To know where you stand in this situation, you must have more information. You must get a copy of the will. In particular, you need to find out whether the house is being held in trust for you and your brother. If it is, you also need to know how long the trust is supposed to continue, and whether the trust contains any terms that deal with mortgage or expenses. You need to know whether there are other assets also held in trust that can be used to pay the mortgage, pay for insurance, and cover maintenance. Find out whether the mortgage was life insured.
Finally, you need to know what is supposed to happen with the house once the trust ends. The most likely answer is that the house is supposed to be transferred to you and your brother, but it's not a good idea to assume that.
All of these factors will affect the answer to your question. You could, for example, find out that the trust says that either of the children who has attained the age of majority must pay rent until the end of the trust if he or she lives in the house. I personally have never seen a clause like that, but it's possible. More likely, the trust might say that the beneficiaries are responsible for all costs while they live there, but even that might only be the case if there is no estate money to pay for the mortgage or upkeep.
If there are no trust terms allowing the executor to charge you, he should not be doing so. If there is no money in the estate to maintain the house, the executor has the option to approach the court to ask that the trust be collapsed.
I strongly suspect there is a trust in place for two reasons. One is that the executor hasn't simply transferred the property to you already. The second is that it's common for parents who make a will while their children are minors to try to make sure the kids will be able to stay in the home as long as possible. Your mother was probably trying to ensure that you two would have a roof over your heads.

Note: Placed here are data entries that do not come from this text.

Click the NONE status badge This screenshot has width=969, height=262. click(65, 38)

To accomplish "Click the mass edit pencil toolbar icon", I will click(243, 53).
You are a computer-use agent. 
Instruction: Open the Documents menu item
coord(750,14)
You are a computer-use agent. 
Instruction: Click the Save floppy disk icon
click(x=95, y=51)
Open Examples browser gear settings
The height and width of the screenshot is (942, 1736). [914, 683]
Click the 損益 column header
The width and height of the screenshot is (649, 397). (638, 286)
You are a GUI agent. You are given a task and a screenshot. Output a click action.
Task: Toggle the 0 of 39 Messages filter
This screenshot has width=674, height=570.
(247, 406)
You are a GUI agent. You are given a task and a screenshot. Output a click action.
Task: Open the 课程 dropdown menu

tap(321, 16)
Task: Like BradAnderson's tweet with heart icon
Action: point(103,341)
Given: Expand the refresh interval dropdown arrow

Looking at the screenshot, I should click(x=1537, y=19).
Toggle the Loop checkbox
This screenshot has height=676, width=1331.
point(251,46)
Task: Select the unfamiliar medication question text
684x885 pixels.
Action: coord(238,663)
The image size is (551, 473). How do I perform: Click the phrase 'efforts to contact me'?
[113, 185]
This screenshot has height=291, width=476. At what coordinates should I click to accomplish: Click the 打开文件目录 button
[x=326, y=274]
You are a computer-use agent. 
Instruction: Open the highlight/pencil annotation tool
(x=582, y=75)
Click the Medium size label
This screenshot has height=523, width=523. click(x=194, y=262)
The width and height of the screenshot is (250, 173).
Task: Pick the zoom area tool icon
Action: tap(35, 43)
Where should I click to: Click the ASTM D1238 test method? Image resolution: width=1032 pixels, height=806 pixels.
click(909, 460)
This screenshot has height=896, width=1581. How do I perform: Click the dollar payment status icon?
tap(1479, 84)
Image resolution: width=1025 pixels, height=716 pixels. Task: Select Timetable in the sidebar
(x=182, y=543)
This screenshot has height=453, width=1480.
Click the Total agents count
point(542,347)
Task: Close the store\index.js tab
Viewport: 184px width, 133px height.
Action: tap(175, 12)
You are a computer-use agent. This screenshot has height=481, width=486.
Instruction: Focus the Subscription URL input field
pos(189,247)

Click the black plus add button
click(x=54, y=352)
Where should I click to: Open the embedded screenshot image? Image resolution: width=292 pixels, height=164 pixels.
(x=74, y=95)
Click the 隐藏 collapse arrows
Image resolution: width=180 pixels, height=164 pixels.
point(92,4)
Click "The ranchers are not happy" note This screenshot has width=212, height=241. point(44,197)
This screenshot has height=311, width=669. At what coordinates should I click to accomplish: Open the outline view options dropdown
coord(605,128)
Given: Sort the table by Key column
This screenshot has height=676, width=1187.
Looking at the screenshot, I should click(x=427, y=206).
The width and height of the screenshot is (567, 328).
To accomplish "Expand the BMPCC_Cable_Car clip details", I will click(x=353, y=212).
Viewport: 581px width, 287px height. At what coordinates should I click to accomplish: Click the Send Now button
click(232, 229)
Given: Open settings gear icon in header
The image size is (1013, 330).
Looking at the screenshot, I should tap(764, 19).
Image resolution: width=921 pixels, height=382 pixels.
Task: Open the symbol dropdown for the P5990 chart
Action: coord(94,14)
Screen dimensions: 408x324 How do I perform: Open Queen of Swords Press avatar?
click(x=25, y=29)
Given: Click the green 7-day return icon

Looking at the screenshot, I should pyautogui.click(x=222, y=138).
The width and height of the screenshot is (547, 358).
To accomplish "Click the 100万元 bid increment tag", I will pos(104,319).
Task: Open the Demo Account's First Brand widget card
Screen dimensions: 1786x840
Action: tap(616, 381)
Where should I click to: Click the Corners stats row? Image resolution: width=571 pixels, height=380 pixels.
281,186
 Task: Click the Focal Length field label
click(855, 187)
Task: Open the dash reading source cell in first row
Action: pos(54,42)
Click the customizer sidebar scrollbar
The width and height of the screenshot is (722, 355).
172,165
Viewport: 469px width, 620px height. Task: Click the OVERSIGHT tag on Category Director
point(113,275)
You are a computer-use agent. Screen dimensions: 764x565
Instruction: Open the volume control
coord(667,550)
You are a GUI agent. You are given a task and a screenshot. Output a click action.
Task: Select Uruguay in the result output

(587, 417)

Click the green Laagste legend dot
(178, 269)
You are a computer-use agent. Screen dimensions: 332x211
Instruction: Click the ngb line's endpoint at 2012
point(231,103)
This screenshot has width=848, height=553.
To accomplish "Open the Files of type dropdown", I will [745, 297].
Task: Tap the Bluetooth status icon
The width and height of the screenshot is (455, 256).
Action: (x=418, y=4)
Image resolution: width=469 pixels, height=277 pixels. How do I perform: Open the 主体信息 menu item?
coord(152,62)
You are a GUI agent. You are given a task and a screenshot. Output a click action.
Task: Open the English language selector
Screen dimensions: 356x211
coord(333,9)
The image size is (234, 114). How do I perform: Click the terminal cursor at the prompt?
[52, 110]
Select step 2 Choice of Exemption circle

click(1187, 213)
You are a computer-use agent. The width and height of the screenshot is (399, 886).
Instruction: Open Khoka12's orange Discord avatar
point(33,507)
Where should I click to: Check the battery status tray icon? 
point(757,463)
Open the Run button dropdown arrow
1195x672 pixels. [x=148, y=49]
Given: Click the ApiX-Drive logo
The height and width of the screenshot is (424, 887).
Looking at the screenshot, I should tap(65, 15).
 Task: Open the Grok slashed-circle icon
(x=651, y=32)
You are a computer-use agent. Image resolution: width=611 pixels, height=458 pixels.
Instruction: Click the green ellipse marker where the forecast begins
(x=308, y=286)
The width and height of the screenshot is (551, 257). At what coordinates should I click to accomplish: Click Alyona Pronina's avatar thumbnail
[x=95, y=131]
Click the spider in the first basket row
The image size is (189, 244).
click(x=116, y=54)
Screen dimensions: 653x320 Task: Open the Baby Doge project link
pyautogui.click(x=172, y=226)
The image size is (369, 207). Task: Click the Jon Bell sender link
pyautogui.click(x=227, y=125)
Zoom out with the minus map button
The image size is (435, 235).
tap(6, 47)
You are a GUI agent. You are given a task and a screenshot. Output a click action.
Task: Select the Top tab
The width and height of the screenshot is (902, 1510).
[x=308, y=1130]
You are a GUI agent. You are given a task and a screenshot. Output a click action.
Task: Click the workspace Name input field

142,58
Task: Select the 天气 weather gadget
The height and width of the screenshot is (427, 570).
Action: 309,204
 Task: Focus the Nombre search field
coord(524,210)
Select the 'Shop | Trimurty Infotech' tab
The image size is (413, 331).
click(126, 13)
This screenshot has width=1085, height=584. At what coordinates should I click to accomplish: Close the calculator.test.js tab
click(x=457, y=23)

One other important factor is whether you live in a province where the age of majority is 18. I am assuming that you do simply because you don't mention a guardian, only an executor. If you and your brother are adults and the trust allows it, you could ask the executor to transfer the property to you. Keep in mind that once the house belongs to you and your brother, you two will be responsible for all expenses yourself. You will also have to make joint decisions with your brother about mortgaging, selling, taking tenants, insurance, and maintenance.
It would probably be a good idea to take a copy of the will, as well as any other documents you have concerning your mother's estate to an experienced estates lawyer to find out exactly where you stand. Find out how the terms of the trust will affect you and your brother, and for how long. I'm afraid there is no simple answer to your question without all of the additional information I've mentioned here, so your first step is to find out more.